Based on the reality in the field, there are indications that the residing ability of Manggarainese migrant society in Metropolitan Jakarta, particularly in East Jakarta is found to be high. The high ability of this migrant society has close correlation with the social-economic environment of the migrants, both when being in their original region and after residing in the metropolitan city. Based on that case, it is hypothesized that the ability of migrants to reside in the metropolitan city is influenced by work opportunities in their original region (when they were still in their original area), their satisfaction on work opportunities in their original region, their social-economic status in their original region, consumption patterns when they were in their original region, the values of prosperity (economical values) they expected in their original region, the values of work field in their original region, work opportunities they have after residing in metropolitan city, their satisfaction on work opportunities around the metropolitan city, social-economic status after residing in metropolitan city, pattern of consumption after residing in metropolitan city, the values of prosperity expected by the migrants from metropolitan city, the role of supportive infrastructure like the means of making a living toward economic activities in metropolitan city.

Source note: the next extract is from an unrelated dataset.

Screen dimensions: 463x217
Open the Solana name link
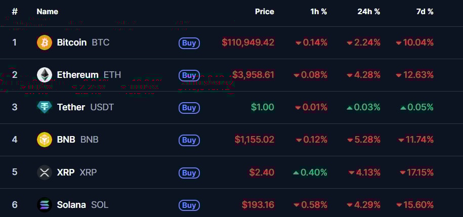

This research was carried out in the Region of East Jakarta Municipality as a part of the Metropolitan City of Jakarta, with some 294 Manggrainese migrants who satisfied determined requirements. From those population, the selected samples were 62 migrants or 21.09 percent of the total population who reside in Kelurahan Palmeriam Kecamatan Matraman. This purposive area sampling is aimed at deter-mining the target location for research and the number of migrants as the respondents.
A Questionnaire was used to obtain the data, and detailed interview was carried out as well. While for data analysis, descriptive analysis was used. Whereas interpretation and comprehension are presented through tables. Data analysis was also done by using Rank Spearmen Statistical Correlation testing by seeing correlation factor T on similar number of rank, and " distribution of student's "t" formula is used to test its significance.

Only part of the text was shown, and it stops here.